Jogorku Kenesh (Kyrgyz parliament) deputy Janarbek Akayev has strongly criticised a Justice Ministry draft law aimed at abolishing dual citizenship. Akayev’s criticisms were published in a press release on the Kyrgyz parliament’s website on 29 January (in Russian).
According to the draft law, Kyrgyz citizens who acquire citizenship in another country will forego their Kyrgyz citizenship. Akayev stated: “The adoption of this law will have serious consequences for Kyrgyz labour migrants.
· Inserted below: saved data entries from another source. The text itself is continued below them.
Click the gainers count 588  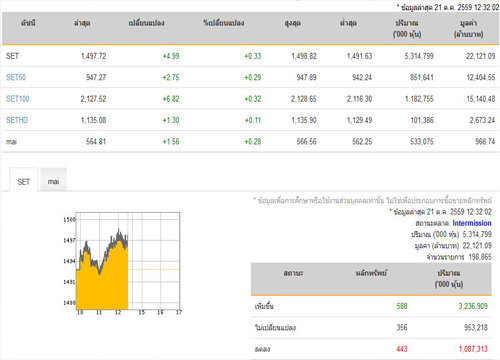pos(402,306)
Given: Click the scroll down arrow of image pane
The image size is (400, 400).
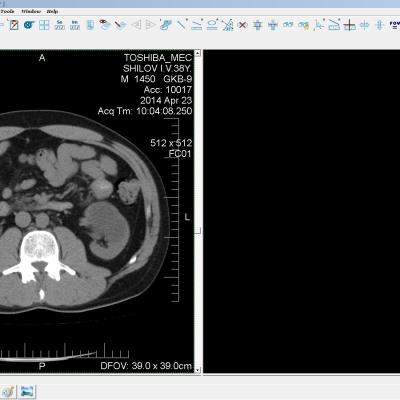Looking at the screenshot, I should click(x=198, y=370).
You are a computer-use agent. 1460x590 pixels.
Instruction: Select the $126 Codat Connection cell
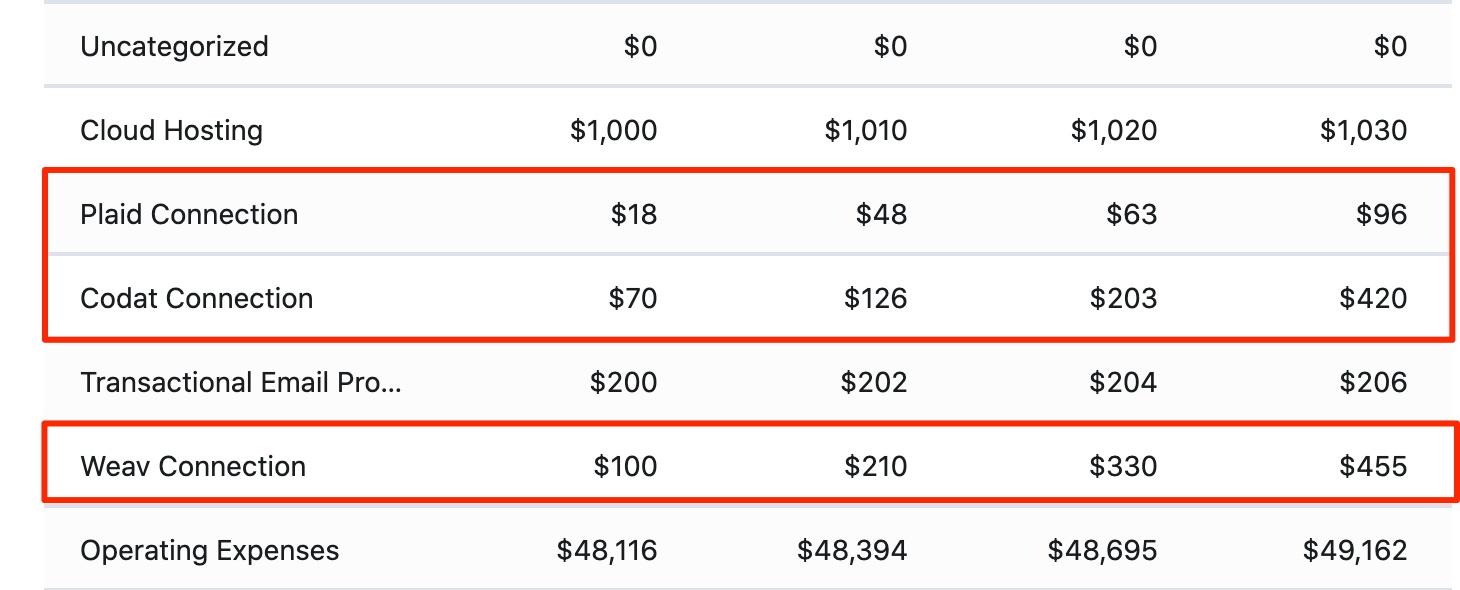click(x=875, y=299)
They will lose their Kyrgyz citizenship, and it could lead to a demographic and economic collapse in the country.” He added: “It seems that not only is the government unable to create jobs, it is also trying to chase labour migrants out of their homeland.”
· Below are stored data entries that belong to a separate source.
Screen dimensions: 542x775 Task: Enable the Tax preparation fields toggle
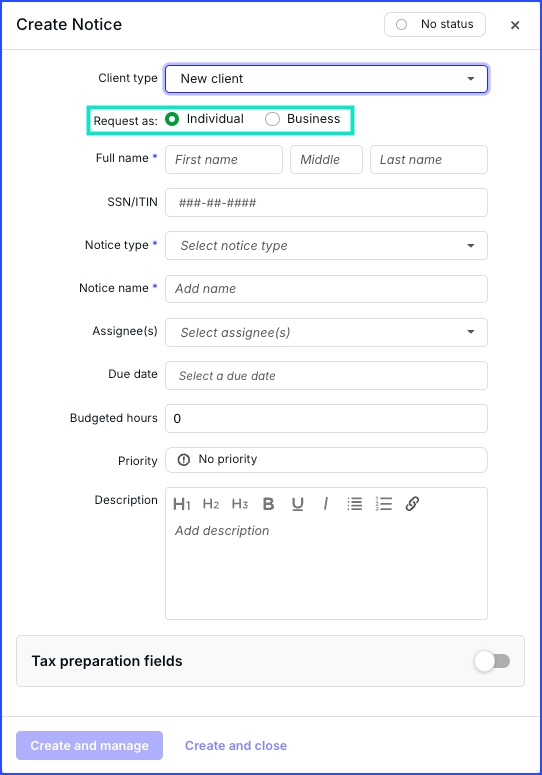point(492,661)
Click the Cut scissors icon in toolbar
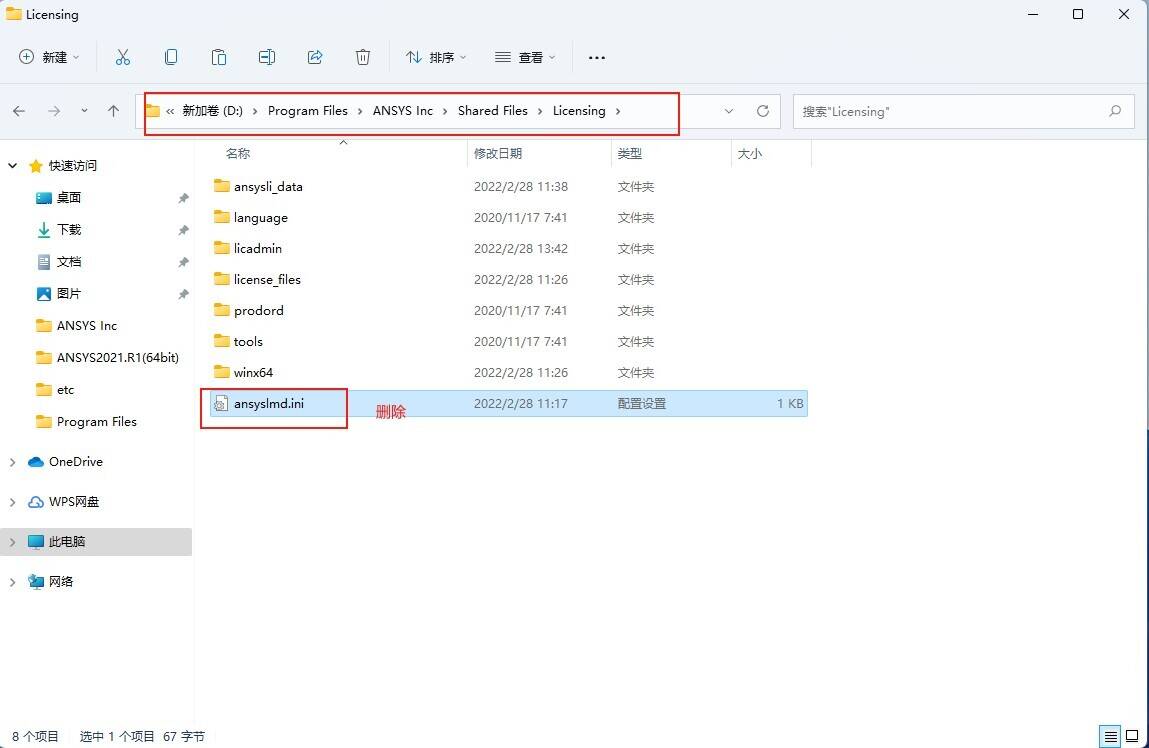The image size is (1149, 748). 123,57
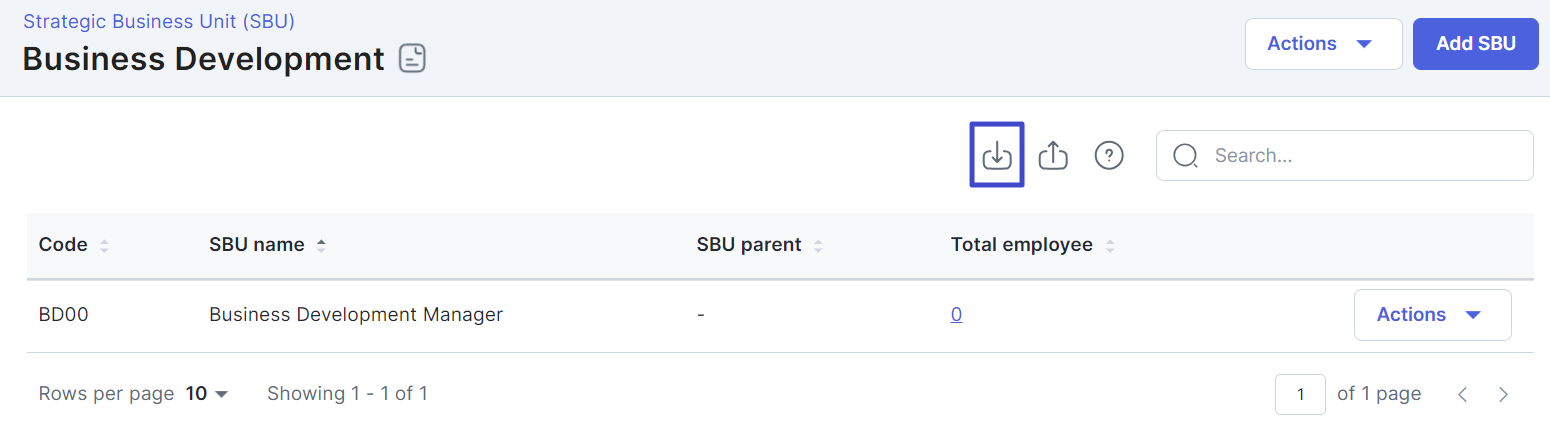Image resolution: width=1550 pixels, height=436 pixels.
Task: Open Actions dropdown in BD00 row
Action: 1432,315
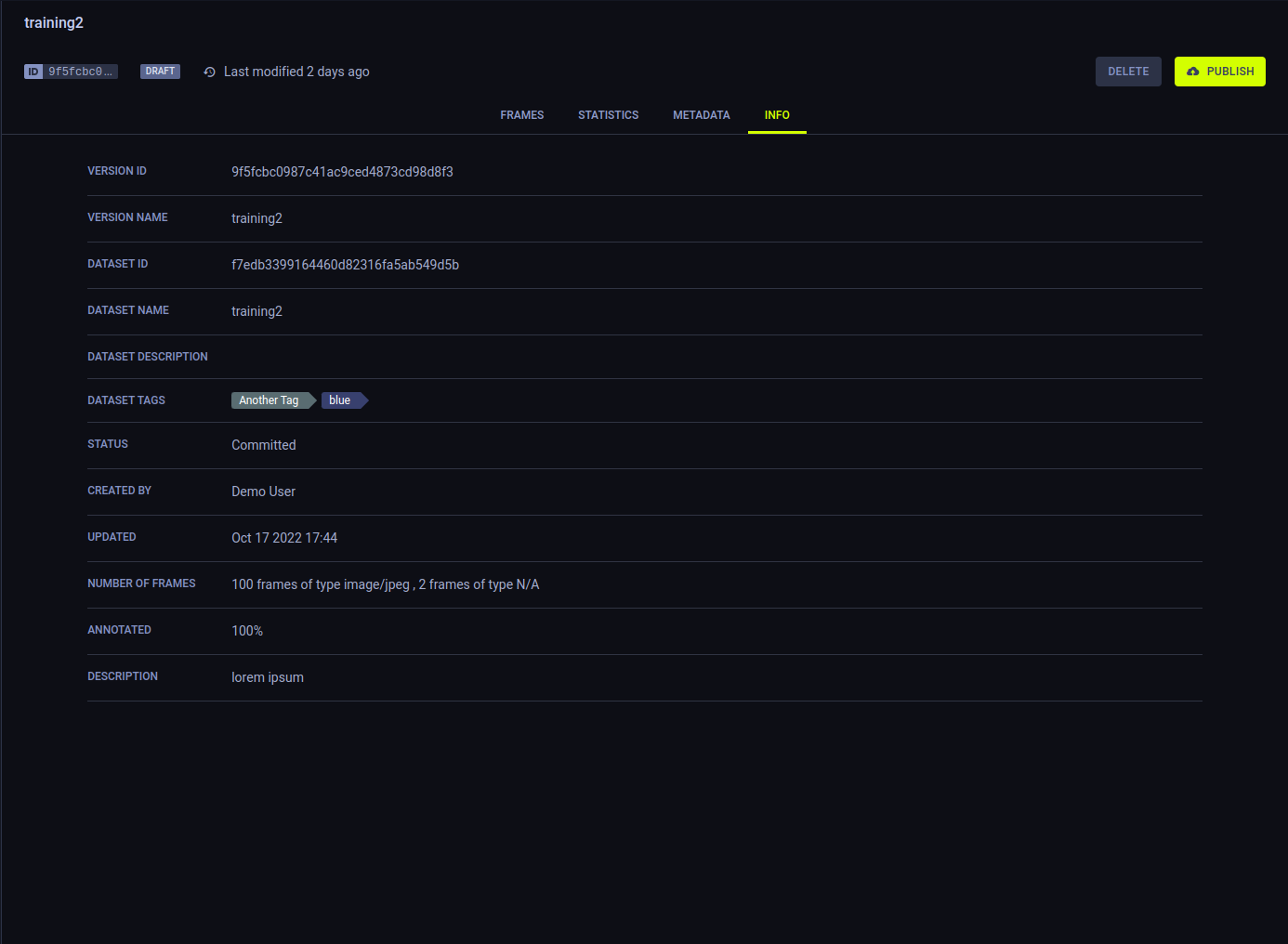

The MP pointed out that, as of 2017, 553,198 Kyrgyz citizens had acquired Russian citizenship, and another 18,164 did so between 2018 and 2019. “The vast majority of them kept their Kyrgyz citizenship. This is entirely legal and gives them the right to acquire property back home,” Akayev said.
It should be noted that in the Justice Ministry’s draft law, aired for public discussion on 23 January, the situation is depicted in rather more complex terms. It is stated that Kyrgyz legislation commits the country to dealing with Kyrgyz citizens’ attainment of nationality in other states in accordance with international treaties. To date, however, no such treaties have been concluded. Currently, when states such as Russia, Uzbekistan and Kazakhstan confer citizenship, they demand documentation confirming renunciation of Kyrgyz citizenship. Normally migrants produce a notarised copy of the declaration of renunciation of citizenship that they handed in to the Kyrgyz Foreign Ministry. For the organs of foreign governments, this is seen as sufficient. But inside the Kyrgyz Foreign Ministry itself there are no established routines for the further processing of these cases, and so migrants generally remain citizens of Kyrgyzstan.
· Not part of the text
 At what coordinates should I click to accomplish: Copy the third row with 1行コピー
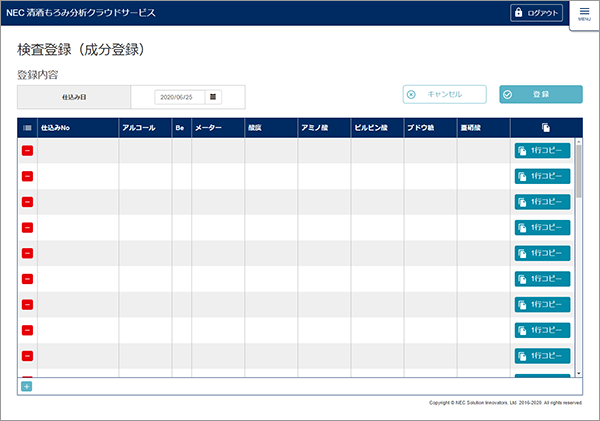click(x=542, y=202)
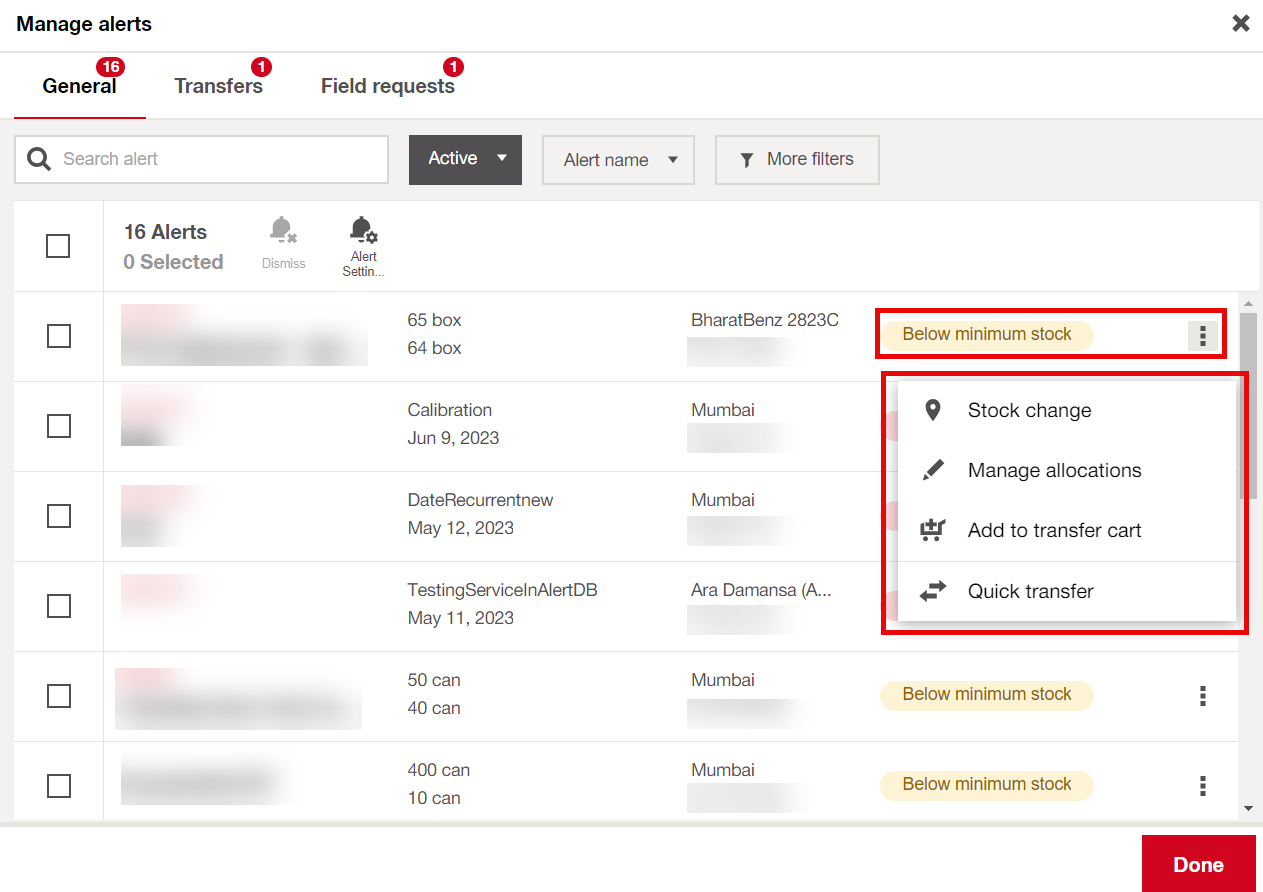Choose Stock change from the context menu
1263x892 pixels.
(x=1029, y=411)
In order to deal with such issues, the Justice Ministry has proposed simply abolishing dual citizenship. Kyrgyz nationals who possess dual citizenship will then have three months to inform the State Registration Service (if they are in Kyrgyzstan) or a Kyrgyz consulate (if they live abroad) of their status. All individuals with dual citizenship will then be entered into a single register. There are no plans to deprive them of citizenship retrospectively; only those who take up foreign citizenship after the law’s enactment will have their Kyrgyz citizenship withdrawn. Moreover, the draft law states that this will apply only to those who acquire citizenship in neighbouring countries or countries which apply the above-mentioned system requiring the renunciation of Kyrgyz citizenship.
The draft law contains a number of other proposals to regulate the attainment of citizenship. For instance, there are plans to improve the procedure for granting citizenship to minors, alter the present system of criminal record checks for prospective citizens, and reduce the required period of residence in Kyrgyzstan for professional sportspeople (such a regulation already exists for prominent actors in other spheres).